On the universal level, as Manzoor pleads in his work
Beyond
City and Civilization, the “city” becomes the medium for Islam as a dynamic and holistic worldview in the universal context:
The most valuable concept of Islam, even for to the post-civilizational, one-world conscience, will, undoubtedly, be the Umma, the value-community of Islam which is only temporally and historically parochial, but which is also simultaneously with it, spiritually, ideationally and ideologically, truly universal… Only by perceiving the world as a Community and not as a society may we arrive at the one-world moral consciousness of the post-civilizational man. Hence, the warm, humane - and feminine - image of the Umma is likely to acquire more cogency and appeal in the post-civilization era - provided it is not interpreted parochially but is construed as our gift to the human community.
Conceptually, Islam has been apprehended as a faith, community and civilization... Islam is an autonomous, self-sufficient, non-historical system that does not interact with the world around it; in fact, it does not need it - little different, that is to say, from the ‘Ghetto models’ of Islam that some of the contemporary Muslims are so fond of promoting in the name ‘civilizational’ self-sufficiency and autonomy! Of all the conceptual straitjackets applied to Islam, the one cut in the shape of the City is the least fitting… What is true of Islam is true of the world as well.

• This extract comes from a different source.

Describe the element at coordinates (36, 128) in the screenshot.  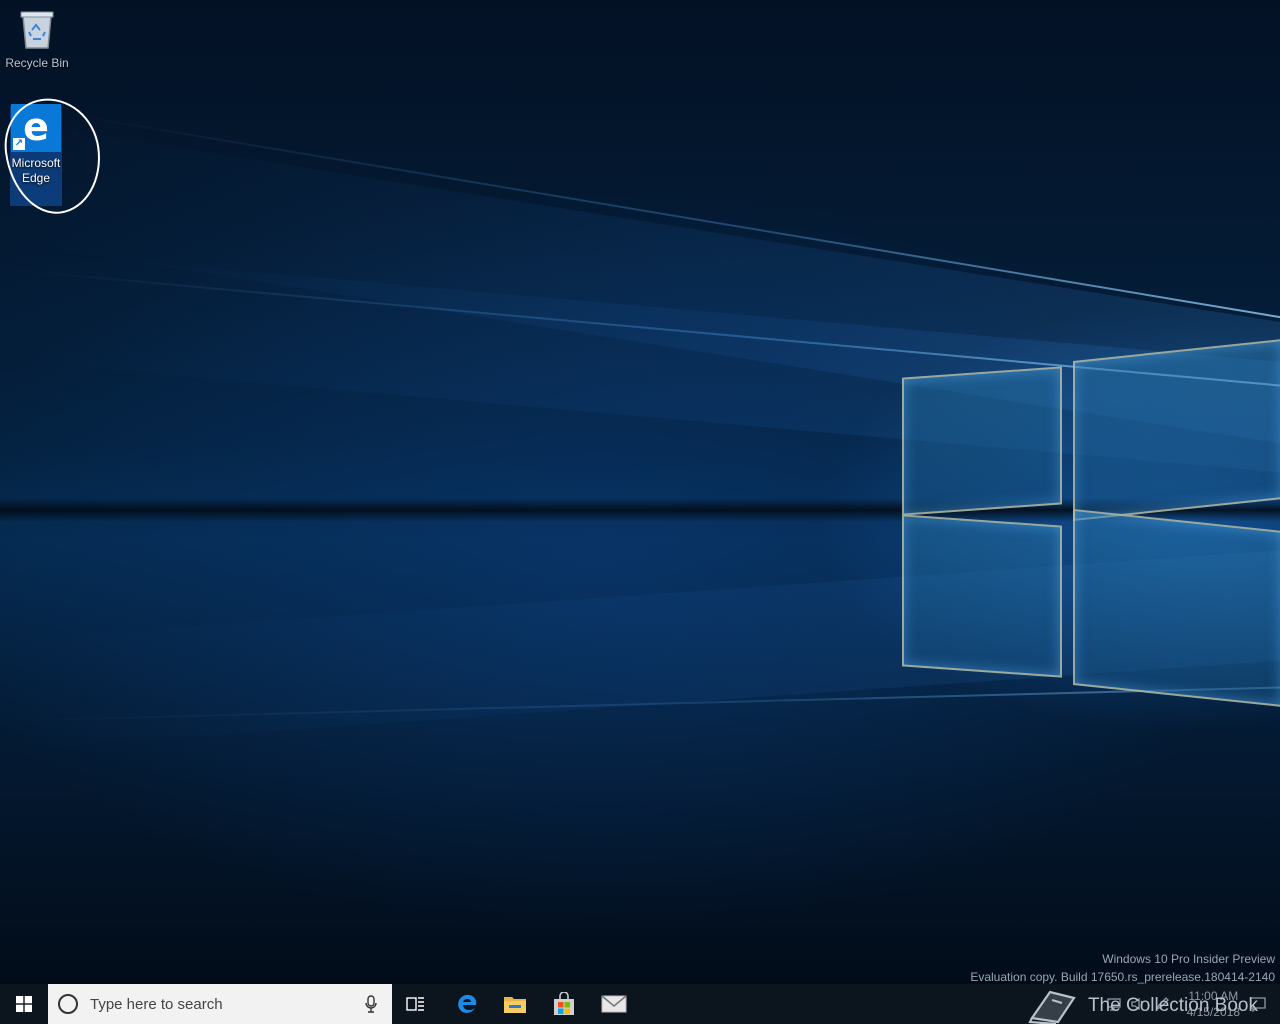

When we conceive our abode in terms of the city-image, the global order we aspire for appears static and civilizational. Should we, on the other hand, wish to create a dynamic moral world-order, we’ll have to invent metaphors and images that go beyond the mankind’s parochial experience of the City and the Civilization. In the post-civilizational age, the City as a metaphor of perfect order has run its course.